2020 American-Canadian melodrama film by Kornél Mundruczó

Pieces of a Woman is a 2020 melodrama film directed by Kornél Mundruczó, from a screenplay by Kata Wéber. The film stars Vanessa Kirby, Shia LaBeouf, Molly Parker, Sarah Snook, Iliza Shlesinger, Benny Safdie, Jimmie Fails, and Ellen Burstyn as the family and associates of Martha (Kirby) involved in her traumatic childbirth, baby loss, and a subsequent court case against the midwife, Eva (Parker), whom Martha's mother Elizabeth (Burstyn) blames for the baby's death. Martin Scorsese and Sam Levinson served as executive producers, and the film was scored by Howard Shore.

An international co-production of the United States and Canada, the film is partly based on Mundruczó and Wéber's stage play of the same name and explores themes of grief and loss. It premiered on September 4, 2020, at the 77th Venice International Film Festival, where Kirby won the Volpi Cup for Best Actress. It was released in select theaters on December 30, 2020, before beginning to digitally stream on Netflix on January 7, 2021, and became noted for its long take childbirth scene at the start of the film.

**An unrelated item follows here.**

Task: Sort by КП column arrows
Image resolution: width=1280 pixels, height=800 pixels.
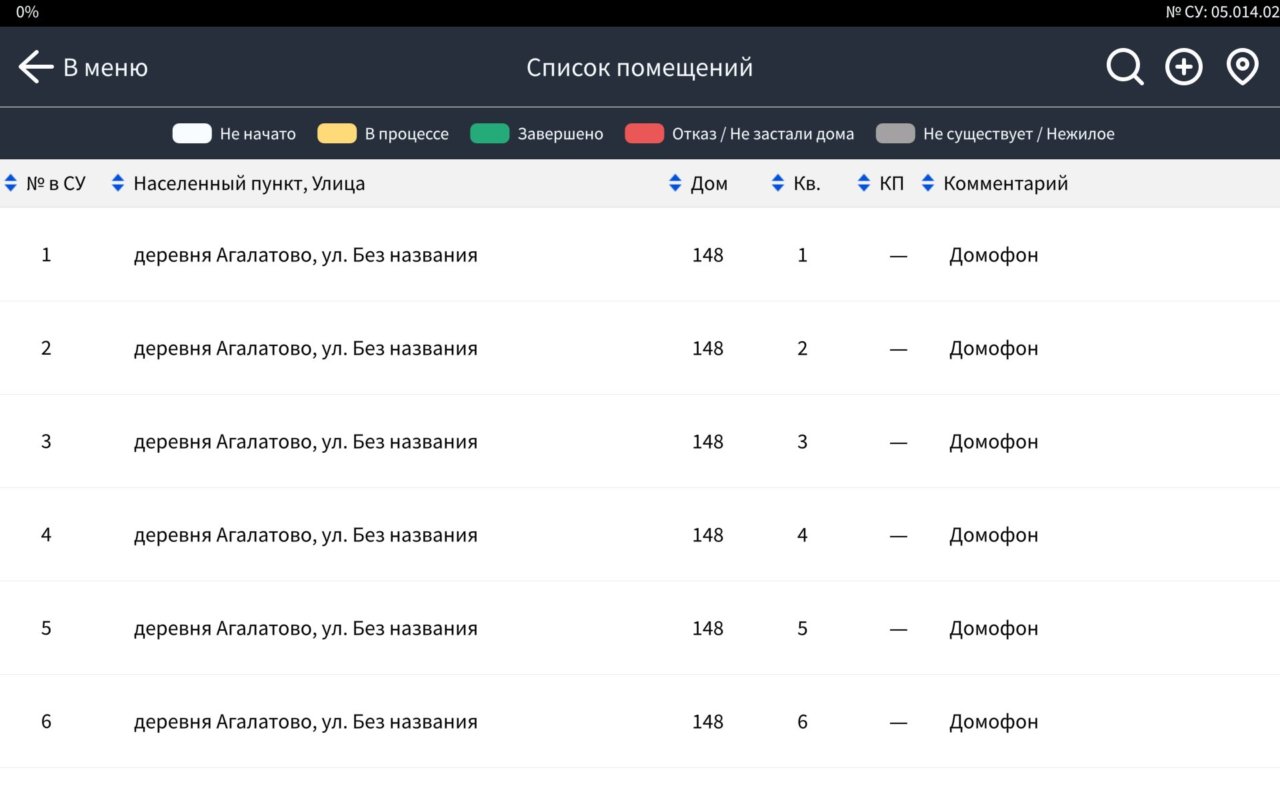Action: (x=864, y=184)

The film received generally positive reviews, with praise for the actors, particularly Kirby and Burstyn, though elements of the plot were criticized. For her performance, Kirby received Academy Award, BAFTA, SAG, Critics' Choice, and Golden Globe nominations.

==Plot==

Martha and Sean, a young Boston couple, are expecting their first child. Sean resents Martha's mother Elizabeth, a wealthy Holocaust survivor, who buys them a minivan. Sean is part of a construction team building a new major bridge across a river; scenes of the two sides of the bridge gradually advancing towards each other are interspersed throughout the film.

Martha goes into labor at their home, so Sean calls their midwife Barbara. As she is unavailable, she sends another midwife named Eva in her place. Martha struggles with nausea and pain during contractions and, when she reaches ten centimeters, Eva realizes the baby's heart rate has dropped dangerously low. When Sean asks Eva if they are safe to continue, she tells him to call 911. Martha soon gives birth to a baby girl who at first seems healthy. Eva then notices the baby is turning blue, so attempts to revive her, but she goes into cardiac arrest and dies.

The following month, Martha and Sean attend an appointment with a coroner; he is eager to find out what went wrong, while she is reluctant. They learn the cause of death has not yet been established but are told they were able to determine that the baby was in a low-oxygen environment and to start proceedings against Eva. Sean leaves, overcome with emotion, while Martha remains and decides she wants to donate the baby's body to science.

The relationship between Martha and Sean becomes strained, as is Martha's relationship with her mother, who wants to bury the baby and have a funeral. Both parents remain deeply depressed. Sean returns the car that Elizabeth bought for them. He later has sex with Martha's cousin Suzanne, and uses cocaine after being sober for almost seven years. Suzanne, who is the attorney prosecuting Eva, informs him that a potential lawsuit against Eva could be very lucrative.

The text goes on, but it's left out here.